Reproduce each of the following records verbatim, line for line, without any alteration.

[BEGIN]

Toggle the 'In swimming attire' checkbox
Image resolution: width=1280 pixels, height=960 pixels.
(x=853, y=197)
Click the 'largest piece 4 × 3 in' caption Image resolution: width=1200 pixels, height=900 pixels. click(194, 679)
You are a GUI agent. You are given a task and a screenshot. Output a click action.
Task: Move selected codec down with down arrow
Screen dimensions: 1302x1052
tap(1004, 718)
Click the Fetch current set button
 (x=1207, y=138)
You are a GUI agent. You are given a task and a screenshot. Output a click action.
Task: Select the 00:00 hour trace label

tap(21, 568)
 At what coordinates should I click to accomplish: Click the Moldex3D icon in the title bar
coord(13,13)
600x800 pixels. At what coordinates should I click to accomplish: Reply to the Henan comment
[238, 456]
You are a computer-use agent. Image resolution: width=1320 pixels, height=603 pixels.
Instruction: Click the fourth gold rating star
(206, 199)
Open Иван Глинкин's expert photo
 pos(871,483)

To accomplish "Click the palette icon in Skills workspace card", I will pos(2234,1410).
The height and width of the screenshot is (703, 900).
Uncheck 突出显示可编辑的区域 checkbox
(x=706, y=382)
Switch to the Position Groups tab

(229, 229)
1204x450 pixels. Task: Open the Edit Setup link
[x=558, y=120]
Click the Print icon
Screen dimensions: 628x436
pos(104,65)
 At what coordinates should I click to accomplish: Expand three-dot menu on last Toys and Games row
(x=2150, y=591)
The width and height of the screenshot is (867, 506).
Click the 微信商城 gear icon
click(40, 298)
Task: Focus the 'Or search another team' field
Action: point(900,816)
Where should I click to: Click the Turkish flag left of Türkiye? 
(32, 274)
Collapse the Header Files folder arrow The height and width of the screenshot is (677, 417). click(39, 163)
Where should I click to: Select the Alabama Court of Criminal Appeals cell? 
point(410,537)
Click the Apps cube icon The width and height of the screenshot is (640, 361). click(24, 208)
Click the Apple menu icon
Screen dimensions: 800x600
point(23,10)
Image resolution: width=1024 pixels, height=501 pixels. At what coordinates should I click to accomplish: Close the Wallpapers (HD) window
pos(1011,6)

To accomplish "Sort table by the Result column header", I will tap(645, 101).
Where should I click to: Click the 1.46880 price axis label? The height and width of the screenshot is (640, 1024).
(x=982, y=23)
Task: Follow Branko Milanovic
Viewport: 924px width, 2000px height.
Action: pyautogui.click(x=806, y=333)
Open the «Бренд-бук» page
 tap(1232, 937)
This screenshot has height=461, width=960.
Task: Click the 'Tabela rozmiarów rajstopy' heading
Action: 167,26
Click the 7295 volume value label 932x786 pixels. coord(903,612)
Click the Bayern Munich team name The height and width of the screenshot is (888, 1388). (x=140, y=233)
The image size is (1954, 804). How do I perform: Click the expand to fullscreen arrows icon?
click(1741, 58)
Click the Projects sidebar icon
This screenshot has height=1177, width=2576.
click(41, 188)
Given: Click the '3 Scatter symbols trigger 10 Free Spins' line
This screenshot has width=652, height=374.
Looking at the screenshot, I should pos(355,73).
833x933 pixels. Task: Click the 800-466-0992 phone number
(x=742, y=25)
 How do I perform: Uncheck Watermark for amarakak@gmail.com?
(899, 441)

[END]

(SOLUTION FOR THIS PROBLEM)
Toggle the 'In swimming attire' checkbox
Image resolution: width=1280 pixels, height=960 pixels.
(x=853, y=197)
Click the 'largest piece 4 × 3 in' caption Image resolution: width=1200 pixels, height=900 pixels. click(194, 679)
You are a GUI agent. You are given a task and a screenshot. Output a click action.
Task: Move selected codec down with down arrow
Screen dimensions: 1302x1052
tap(1004, 718)
Click the Fetch current set button
 (x=1207, y=138)
You are a GUI agent. You are given a task and a screenshot. Output a click action.
Task: Select the 00:00 hour trace label

tap(21, 568)
 At what coordinates should I click to accomplish: Click the Moldex3D icon in the title bar
coord(13,13)
600x800 pixels. At what coordinates should I click to accomplish: Reply to the Henan comment
[238, 456]
You are a computer-use agent. Image resolution: width=1320 pixels, height=603 pixels.
Instruction: Click the fourth gold rating star
(206, 199)
Open Иван Глинкин's expert photo
 pos(871,483)

To accomplish "Click the palette icon in Skills workspace card", I will pos(2234,1410).
The height and width of the screenshot is (703, 900).
Uncheck 突出显示可编辑的区域 checkbox
(x=706, y=382)
Switch to the Position Groups tab

(229, 229)
1204x450 pixels. Task: Open the Edit Setup link
[x=558, y=120]
Click the Print icon
Screen dimensions: 628x436
pos(104,65)
 At what coordinates should I click to accomplish: Expand three-dot menu on last Toys and Games row
(x=2150, y=591)
The width and height of the screenshot is (867, 506).
Click the 微信商城 gear icon
click(40, 298)
Task: Focus the 'Or search another team' field
Action: point(900,816)
Where should I click to: Click the Turkish flag left of Türkiye? 
(32, 274)
Collapse the Header Files folder arrow The height and width of the screenshot is (677, 417). click(39, 163)
Where should I click to: Select the Alabama Court of Criminal Appeals cell? 
point(410,537)
Click the Apps cube icon The width and height of the screenshot is (640, 361). click(24, 208)
Click the Apple menu icon
Screen dimensions: 800x600
point(23,10)
Image resolution: width=1024 pixels, height=501 pixels. At what coordinates should I click to accomplish: Close the Wallpapers (HD) window
pos(1011,6)

To accomplish "Sort table by the Result column header", I will tap(645, 101).
Where should I click to: Click the 1.46880 price axis label? The height and width of the screenshot is (640, 1024).
(x=982, y=23)
Task: Follow Branko Milanovic
Viewport: 924px width, 2000px height.
Action: pyautogui.click(x=806, y=333)
Open the «Бренд-бук» page
 tap(1232, 937)
This screenshot has height=461, width=960.
Task: Click the 'Tabela rozmiarów rajstopy' heading
Action: 167,26
Click the 7295 volume value label 932x786 pixels. coord(903,612)
Click the Bayern Munich team name The height and width of the screenshot is (888, 1388). (x=140, y=233)
The image size is (1954, 804). How do I perform: Click the expand to fullscreen arrows icon?
click(1741, 58)
Click the Projects sidebar icon
This screenshot has height=1177, width=2576.
click(41, 188)
Given: Click the '3 Scatter symbols trigger 10 Free Spins' line
This screenshot has width=652, height=374.
Looking at the screenshot, I should pos(355,73).
833x933 pixels. Task: Click the 800-466-0992 phone number
(x=742, y=25)
 How do I perform: Uncheck Watermark for amarakak@gmail.com?
(899, 441)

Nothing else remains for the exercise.